* **Check your understanding**:
A – From the article below about Govee's House of the Dragon lighting scenes, list the names of all the lighting presets it describes.
B – In the article below about Govee's House of the Dragon lighting scenes, what camera setup do the TV Backlight systems use to sample on-screen colors?
C – Write the next part of the article below about Govee's House of the Dragon lighting scenes, starting after its last sentence.

Govee is bringing Westeros into the living room with a new collaboration with HBO’s House of the Dragon. They are introducing three themed lighting scenes. These are designed to sync your home ambience with the fantasy world of dragons, dynasties, and fire-lit power struggles.
Timed with the arrival of the show’s new season, the partnership adds another pop-culture crossover to Govee’s growing list of entertainment tie-ins. The company has previously worked with Warner Bros. on Dune: Part Two lighting scenes and Disney on Zootopia 2 effects. However, this latest collaboration leans fully into high fantasy spectacle.
The new scenes are designed to work best with Govee’s TV Backlight range, including the TV Backlight 3, 3 Lite, and 3 Pro. These systems use a 4MP dual-camera setup to sample on-screen colours in real time. As a result, they project the colours onto surrounding walls to extend the visual experience beyond the TV frame. The result is a more immersive viewing environment. Now, the room itself reacts to what’s happening on screen.
For House of the Dragon, Govee and HBO have created three distinct lighting presets. “Dracarys” is built around molten amber and ember tones, evoking dragon fire and explosive intensity. “Fire & Blood” shifts into deeper crimson and obsidian shades. These reflect the Targaryen legacy and its darker political undertones. “Green Reign” takes a contrasting direction with green and gold hues inspired by rival factions and shifting power dynamics across Westeros.

* **Data extract**:

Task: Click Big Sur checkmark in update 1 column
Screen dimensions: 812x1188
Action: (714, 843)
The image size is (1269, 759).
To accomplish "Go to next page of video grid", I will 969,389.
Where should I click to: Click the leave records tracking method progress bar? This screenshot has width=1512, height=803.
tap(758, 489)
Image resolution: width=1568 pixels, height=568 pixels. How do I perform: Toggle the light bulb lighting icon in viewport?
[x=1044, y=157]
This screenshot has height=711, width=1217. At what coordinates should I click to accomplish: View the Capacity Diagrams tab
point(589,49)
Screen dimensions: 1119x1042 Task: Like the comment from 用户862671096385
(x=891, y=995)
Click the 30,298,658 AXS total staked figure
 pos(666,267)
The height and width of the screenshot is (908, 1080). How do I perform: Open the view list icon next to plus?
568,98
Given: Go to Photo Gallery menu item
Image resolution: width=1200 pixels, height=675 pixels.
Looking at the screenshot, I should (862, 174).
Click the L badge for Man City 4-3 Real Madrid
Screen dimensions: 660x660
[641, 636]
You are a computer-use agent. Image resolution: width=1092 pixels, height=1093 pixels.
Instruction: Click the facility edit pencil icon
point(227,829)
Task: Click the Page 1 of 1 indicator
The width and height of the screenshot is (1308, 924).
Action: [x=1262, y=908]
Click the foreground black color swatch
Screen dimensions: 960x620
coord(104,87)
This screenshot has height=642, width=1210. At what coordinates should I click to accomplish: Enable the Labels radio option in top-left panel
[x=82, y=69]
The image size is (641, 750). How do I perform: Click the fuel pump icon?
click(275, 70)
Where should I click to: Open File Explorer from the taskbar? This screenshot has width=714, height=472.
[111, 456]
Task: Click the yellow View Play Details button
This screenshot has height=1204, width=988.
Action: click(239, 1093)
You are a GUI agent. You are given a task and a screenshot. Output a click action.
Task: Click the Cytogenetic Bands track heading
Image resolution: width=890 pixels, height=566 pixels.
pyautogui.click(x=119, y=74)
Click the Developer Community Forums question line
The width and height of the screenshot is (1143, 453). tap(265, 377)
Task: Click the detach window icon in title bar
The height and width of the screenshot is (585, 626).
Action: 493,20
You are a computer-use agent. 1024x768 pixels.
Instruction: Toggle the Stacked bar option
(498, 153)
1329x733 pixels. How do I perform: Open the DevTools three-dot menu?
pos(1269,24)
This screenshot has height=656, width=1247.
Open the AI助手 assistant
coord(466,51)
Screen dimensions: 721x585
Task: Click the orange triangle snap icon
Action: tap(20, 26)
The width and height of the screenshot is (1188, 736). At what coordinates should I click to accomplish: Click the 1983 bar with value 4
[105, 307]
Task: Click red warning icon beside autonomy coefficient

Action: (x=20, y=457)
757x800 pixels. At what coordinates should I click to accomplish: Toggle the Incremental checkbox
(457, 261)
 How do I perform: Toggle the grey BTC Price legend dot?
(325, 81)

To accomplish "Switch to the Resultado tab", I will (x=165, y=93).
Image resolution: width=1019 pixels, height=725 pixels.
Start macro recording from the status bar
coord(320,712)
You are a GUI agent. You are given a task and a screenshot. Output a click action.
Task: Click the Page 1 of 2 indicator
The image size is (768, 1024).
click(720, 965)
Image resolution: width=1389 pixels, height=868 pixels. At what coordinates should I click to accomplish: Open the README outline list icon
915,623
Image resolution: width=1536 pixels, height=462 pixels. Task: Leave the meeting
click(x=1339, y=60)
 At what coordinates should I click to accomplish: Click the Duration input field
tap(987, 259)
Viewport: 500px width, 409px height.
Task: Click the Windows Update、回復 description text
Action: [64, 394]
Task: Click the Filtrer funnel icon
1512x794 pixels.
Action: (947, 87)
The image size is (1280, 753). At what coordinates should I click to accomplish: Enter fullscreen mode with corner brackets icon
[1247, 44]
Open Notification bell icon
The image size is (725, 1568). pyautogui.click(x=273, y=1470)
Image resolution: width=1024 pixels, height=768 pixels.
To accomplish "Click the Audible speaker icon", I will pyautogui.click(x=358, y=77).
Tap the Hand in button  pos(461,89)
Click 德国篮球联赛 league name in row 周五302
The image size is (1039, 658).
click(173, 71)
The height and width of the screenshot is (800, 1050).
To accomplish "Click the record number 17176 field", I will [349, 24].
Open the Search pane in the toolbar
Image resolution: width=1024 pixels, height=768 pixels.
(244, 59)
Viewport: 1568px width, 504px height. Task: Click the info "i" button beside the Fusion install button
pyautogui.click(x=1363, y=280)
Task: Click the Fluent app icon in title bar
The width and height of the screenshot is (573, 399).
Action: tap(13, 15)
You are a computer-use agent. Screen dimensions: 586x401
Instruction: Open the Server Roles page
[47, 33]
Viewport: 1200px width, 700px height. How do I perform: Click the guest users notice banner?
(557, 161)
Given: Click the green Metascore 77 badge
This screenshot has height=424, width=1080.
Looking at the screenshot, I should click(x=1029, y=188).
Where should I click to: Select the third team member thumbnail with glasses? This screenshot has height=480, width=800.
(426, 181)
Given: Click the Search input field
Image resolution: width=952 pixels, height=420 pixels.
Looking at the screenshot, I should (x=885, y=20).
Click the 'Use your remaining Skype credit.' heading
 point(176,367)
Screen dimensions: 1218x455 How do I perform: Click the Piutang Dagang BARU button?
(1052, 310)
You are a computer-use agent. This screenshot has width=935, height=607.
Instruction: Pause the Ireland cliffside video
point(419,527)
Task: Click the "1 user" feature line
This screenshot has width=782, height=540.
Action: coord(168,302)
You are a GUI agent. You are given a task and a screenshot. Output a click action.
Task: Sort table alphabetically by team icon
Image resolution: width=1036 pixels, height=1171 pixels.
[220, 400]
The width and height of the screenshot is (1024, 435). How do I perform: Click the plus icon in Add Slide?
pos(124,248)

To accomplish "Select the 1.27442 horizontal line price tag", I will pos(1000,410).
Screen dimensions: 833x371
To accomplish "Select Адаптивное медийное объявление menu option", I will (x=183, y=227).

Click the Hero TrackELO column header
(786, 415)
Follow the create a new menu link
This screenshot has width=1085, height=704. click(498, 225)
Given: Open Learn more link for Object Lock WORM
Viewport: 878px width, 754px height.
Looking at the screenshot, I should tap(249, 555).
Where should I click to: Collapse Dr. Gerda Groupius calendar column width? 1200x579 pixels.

* **Outputs in order**:
A – Dracarys, Fire & Blood, Green Reign

B – A 4MP dual-camera setup.

C –
All three scenes are accessible through the Govee Home app and can be applied across compatible devices within the ecosystem, not just TV backlights. In fact, users can switch between them depending on the tone of each episode. Alternatively, they can even customise them further within broader lighting setups.
To complement the experience, Govee has also added a themed interface skin in its app. This ties lighting controls more closely to the House of the Dragon aesthetic.
It’s a small but effective extension of Govee’s strategy. It turns entertainment into an environmental experience, where lighting doesn’t just illuminate the room, it reacts to the story unfolding inside it.